Entries taken from a collection

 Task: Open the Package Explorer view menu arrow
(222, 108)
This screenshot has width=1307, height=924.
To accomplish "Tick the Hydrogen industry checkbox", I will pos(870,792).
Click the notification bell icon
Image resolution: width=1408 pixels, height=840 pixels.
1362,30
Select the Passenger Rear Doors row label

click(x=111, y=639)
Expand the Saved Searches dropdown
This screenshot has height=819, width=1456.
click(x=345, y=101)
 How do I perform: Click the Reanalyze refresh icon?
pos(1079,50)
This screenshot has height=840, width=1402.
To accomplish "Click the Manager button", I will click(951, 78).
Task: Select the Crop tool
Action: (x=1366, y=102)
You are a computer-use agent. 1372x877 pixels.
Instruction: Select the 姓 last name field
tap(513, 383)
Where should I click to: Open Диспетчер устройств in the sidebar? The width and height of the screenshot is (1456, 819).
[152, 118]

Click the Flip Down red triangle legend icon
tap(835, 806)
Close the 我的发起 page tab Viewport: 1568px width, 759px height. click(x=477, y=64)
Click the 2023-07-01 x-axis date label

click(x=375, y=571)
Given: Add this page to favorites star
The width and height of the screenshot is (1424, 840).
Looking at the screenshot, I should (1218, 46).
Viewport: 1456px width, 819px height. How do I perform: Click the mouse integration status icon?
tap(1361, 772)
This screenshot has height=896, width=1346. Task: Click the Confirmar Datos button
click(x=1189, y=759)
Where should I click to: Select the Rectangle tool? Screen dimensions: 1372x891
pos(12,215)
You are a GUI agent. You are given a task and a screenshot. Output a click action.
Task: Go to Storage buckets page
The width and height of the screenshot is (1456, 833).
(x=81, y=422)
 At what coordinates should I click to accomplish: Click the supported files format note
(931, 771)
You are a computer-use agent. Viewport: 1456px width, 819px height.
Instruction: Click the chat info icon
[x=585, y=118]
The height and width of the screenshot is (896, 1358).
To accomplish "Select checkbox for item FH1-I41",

§ **WHAT YOU NEED TO DO**: Copy out every record again, letter for letter.

§ **ANSWER TO THIS TASK**:
 Task: Open the Package Explorer view menu arrow
(222, 108)
This screenshot has width=1307, height=924.
To accomplish "Tick the Hydrogen industry checkbox", I will pos(870,792).
Click the notification bell icon
Image resolution: width=1408 pixels, height=840 pixels.
1362,30
Select the Passenger Rear Doors row label

click(x=111, y=639)
Expand the Saved Searches dropdown
This screenshot has height=819, width=1456.
click(x=345, y=101)
 How do I perform: Click the Reanalyze refresh icon?
pos(1079,50)
This screenshot has height=840, width=1402.
To accomplish "Click the Manager button", I will click(951, 78).
Task: Select the Crop tool
Action: (x=1366, y=102)
You are a computer-use agent. 1372x877 pixels.
Instruction: Select the 姓 last name field
tap(513, 383)
Where should I click to: Open Диспетчер устройств in the sidebar? The width and height of the screenshot is (1456, 819).
[152, 118]

Click the Flip Down red triangle legend icon
tap(835, 806)
Close the 我的发起 page tab Viewport: 1568px width, 759px height. click(x=477, y=64)
Click the 2023-07-01 x-axis date label

click(x=375, y=571)
Given: Add this page to favorites star
The width and height of the screenshot is (1424, 840).
Looking at the screenshot, I should (1218, 46).
Viewport: 1456px width, 819px height. How do I perform: Click the mouse integration status icon?
tap(1361, 772)
This screenshot has height=896, width=1346. Task: Click the Confirmar Datos button
click(x=1189, y=759)
Where should I click to: Select the Rectangle tool? Screen dimensions: 1372x891
pos(12,215)
You are a GUI agent. You are given a task and a screenshot. Output a click action.
Task: Go to Storage buckets page
The width and height of the screenshot is (1456, 833).
(x=81, y=422)
 At what coordinates should I click to accomplish: Click the supported files format note
(931, 771)
You are a computer-use agent. Viewport: 1456px width, 819px height.
Instruction: Click the chat info icon
[x=585, y=118]
The height and width of the screenshot is (896, 1358).
To accomplish "Select checkbox for item FH1-I41",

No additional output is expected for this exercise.